### SET OF TASKS
1) In the Komodo dragon article, from how far away can the lizards detect large prey such as deer?
2) Decide whether each statement agrees with the Komodo dragon article. Answer yes or no and quote the words from the article that decide it. (a) Komodo dragons are warm-blooded reptiles. (b) The researchers discarded data where the variation was judged too high. (c) The phylogenetic analysis produced groupings that matched standard evolutionary models.

### TEXT SECTION
Komodo Dragon Genome Bites Evolution

BY JEFFREY P. TOMKINS, PH.D. * | SEPTEMBER 10, 2019

Komodo dragons are the largest lizards in the world and a top predator on the remote Indonesian islands they inhabit. Their sensory system allows them to detect large prey, such as deer, over seven miles away. Although Komodo dragons are cold-blooded reptiles, they can rapidly increase their metabolism to near-mammalian levels for amazing bursts of speed and even long strenuous runs. Because of their highly venomous bites, all they need is one good chomp on their victim’s leg or foot and the poisoned prey will soon be the lizard’s lunch.

The Komodo dragon’s unusual traits have made scientists eager to sequence its DNA to see what sorts of genes it contains and how it compares to other creatures. This sequencing was discussed in a recent scientific publication.1

When the researchers compared the newly sequenced Komodo dragon genes that were common among reptiles, they found many startling traits specific to the Komodo dragon and many of these genetic novelties were associated with its remarkable mammal-like ability to exhibit high levels of sustained physical activity. Because the gene variations are unique to the Komodo dragon and very different from other reptiles, the genes were deemed to be the result of “positive selection”—a magic evolutionary phrase.2

A creature’s environment has no God-like ability to create new useful genetic information for complex multi-genic traits like those associated with complex metabolic functions. Evolutionists basically substitute the magic words “positive selection” or “natural selection” for something only an omnipotent God can do.

The researchers also used other magic words to explain their non-evolutionary findings as noted in this comment from a press interview in which they stated, “Our analysis showed that in Komodo dragons, many of the genes involved in how cells make and use energy had changed rapidly in ways that increase the lizard’s aerobic capacity.”2 In this case, the term “changed rapidly” means the genes were so different and unique that the idea of random mutational processes combined with the mystical paradigm of nature supposedly “selecting” for them could not account for the great differences observed.

It’s also highly noteworthy that the researchers reported actually throwing out data in their selection analysis where the variation was deemed “unreasonably high.”The data was actually manipulated to show less variability and, therefore, more in line with the evolutionary model. The stark reality is that these genes—specific to the Komodo dragon—were engineered to produce their unique God-given traits. No sign of evolution existed in the data even though the researchers cherry-picked it to favor evolution.

The bigger evolutionary (phylogenetic) analysis the researchers did comparing the Komodo dragon DNA to other reptiles, birds, and mammals also made no evolutionary sense—the patterns and groupings were totally different than predicted by standard evolutionary models. By all accounts, the data showed that Komodo dragons were created uniquely with their own specific God-given engineering.

References
1. Lind, A. L. et al. 2019. Genome of the Komodo dragon reveals adaptations in the cardiovascular and chemosensory systems of monitor lizards. Nature Ecology & Evolution. 3: 1241-1252. DOI: 10.1038/s41559-019-0945-8.
2. Guliuzza, R. 2010. Unmasking Evolution’s Magic Words. Acts & Facts. 39 (3): 10-11.
3. Gladstone Institutes. 2019. Komodo dragon genome reveals clues about its evolution. Phys.org Posted July 29, 2019. Accessed August 15, 2019.

### SUPPLIED DATA
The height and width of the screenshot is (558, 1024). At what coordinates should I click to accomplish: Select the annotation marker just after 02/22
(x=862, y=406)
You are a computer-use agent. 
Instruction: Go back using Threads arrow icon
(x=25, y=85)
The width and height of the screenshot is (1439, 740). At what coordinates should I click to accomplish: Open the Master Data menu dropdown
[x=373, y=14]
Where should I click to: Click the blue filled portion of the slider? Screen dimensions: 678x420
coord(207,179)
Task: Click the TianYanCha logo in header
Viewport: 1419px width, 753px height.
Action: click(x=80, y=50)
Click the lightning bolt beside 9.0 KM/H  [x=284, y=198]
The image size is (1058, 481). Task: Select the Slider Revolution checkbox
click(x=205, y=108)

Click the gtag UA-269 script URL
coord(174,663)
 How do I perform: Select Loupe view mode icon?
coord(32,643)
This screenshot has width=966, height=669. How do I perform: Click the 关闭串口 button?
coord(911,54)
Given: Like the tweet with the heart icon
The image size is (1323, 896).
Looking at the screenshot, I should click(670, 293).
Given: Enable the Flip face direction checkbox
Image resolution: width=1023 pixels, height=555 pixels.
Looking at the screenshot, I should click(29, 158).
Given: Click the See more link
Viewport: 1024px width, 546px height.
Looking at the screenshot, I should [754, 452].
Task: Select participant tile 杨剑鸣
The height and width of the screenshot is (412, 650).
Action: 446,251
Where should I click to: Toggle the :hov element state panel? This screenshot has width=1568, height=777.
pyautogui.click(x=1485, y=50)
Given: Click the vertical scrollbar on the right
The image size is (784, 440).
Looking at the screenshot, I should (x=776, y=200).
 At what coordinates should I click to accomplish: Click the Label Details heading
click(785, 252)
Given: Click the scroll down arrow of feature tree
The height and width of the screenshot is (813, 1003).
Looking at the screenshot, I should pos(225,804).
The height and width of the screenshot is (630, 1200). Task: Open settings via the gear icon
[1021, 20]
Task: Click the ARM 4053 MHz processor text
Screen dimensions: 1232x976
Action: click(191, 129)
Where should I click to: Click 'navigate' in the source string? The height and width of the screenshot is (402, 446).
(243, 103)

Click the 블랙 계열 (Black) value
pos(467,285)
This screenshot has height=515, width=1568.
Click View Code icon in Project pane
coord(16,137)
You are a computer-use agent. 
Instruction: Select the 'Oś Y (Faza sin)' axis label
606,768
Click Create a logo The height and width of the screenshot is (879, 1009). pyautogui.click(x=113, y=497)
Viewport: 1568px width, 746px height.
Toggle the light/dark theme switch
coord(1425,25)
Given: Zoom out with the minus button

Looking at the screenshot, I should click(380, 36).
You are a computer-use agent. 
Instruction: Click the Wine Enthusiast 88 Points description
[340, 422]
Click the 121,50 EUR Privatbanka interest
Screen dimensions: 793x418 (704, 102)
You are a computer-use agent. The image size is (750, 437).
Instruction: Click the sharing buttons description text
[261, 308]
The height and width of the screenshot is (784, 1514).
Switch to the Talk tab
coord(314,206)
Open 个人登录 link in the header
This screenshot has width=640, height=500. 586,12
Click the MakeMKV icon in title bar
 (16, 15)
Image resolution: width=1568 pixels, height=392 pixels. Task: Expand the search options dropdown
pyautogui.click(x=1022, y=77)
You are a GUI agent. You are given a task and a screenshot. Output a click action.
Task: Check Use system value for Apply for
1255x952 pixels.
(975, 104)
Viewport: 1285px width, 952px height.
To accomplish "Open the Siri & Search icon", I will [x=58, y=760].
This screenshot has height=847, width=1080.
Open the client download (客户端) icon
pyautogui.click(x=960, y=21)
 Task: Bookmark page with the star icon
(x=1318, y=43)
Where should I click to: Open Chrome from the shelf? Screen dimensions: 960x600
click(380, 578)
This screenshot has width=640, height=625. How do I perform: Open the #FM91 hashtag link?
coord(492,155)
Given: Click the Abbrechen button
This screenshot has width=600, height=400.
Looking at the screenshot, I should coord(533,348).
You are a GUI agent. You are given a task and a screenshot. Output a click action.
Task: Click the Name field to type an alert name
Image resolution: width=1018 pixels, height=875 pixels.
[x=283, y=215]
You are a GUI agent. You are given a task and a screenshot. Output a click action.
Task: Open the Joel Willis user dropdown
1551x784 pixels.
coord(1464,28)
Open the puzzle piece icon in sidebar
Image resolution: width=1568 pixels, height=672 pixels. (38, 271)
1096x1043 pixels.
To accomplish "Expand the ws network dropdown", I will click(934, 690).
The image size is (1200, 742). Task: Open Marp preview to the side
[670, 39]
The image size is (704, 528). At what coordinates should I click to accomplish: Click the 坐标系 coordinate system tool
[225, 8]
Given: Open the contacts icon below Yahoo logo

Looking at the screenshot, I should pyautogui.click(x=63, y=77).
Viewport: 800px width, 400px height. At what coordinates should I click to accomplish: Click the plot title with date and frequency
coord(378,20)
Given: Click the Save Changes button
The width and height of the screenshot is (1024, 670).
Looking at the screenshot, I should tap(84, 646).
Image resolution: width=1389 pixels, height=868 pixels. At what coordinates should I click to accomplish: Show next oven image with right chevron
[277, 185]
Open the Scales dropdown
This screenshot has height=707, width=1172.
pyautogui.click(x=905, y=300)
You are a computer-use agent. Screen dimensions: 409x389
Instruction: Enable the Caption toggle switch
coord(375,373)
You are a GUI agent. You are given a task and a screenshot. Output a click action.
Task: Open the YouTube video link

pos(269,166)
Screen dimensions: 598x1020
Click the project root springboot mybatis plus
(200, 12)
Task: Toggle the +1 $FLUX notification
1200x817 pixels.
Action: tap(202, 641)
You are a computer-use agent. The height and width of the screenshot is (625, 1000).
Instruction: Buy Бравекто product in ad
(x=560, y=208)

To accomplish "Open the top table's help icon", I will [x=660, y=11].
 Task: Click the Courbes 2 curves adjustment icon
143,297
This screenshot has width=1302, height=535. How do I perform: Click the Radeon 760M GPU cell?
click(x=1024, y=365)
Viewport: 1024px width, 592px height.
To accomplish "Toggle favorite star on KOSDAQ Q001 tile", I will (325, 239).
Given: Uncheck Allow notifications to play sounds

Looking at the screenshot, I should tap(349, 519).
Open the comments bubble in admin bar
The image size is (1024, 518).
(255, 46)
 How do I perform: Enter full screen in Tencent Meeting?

### SOLUTIONS BY TASK
1) Over seven miles away.

2)
(a) No: "Although Komodo dragons are cold-blooded reptiles"
(b) Yes: "the researchers reported actually throwing out data in their selection analysis where the variation was deemed “unreasonably high.”"
(c) No: "the patterns and groupings were totally different than predicted by standard evolutionary models"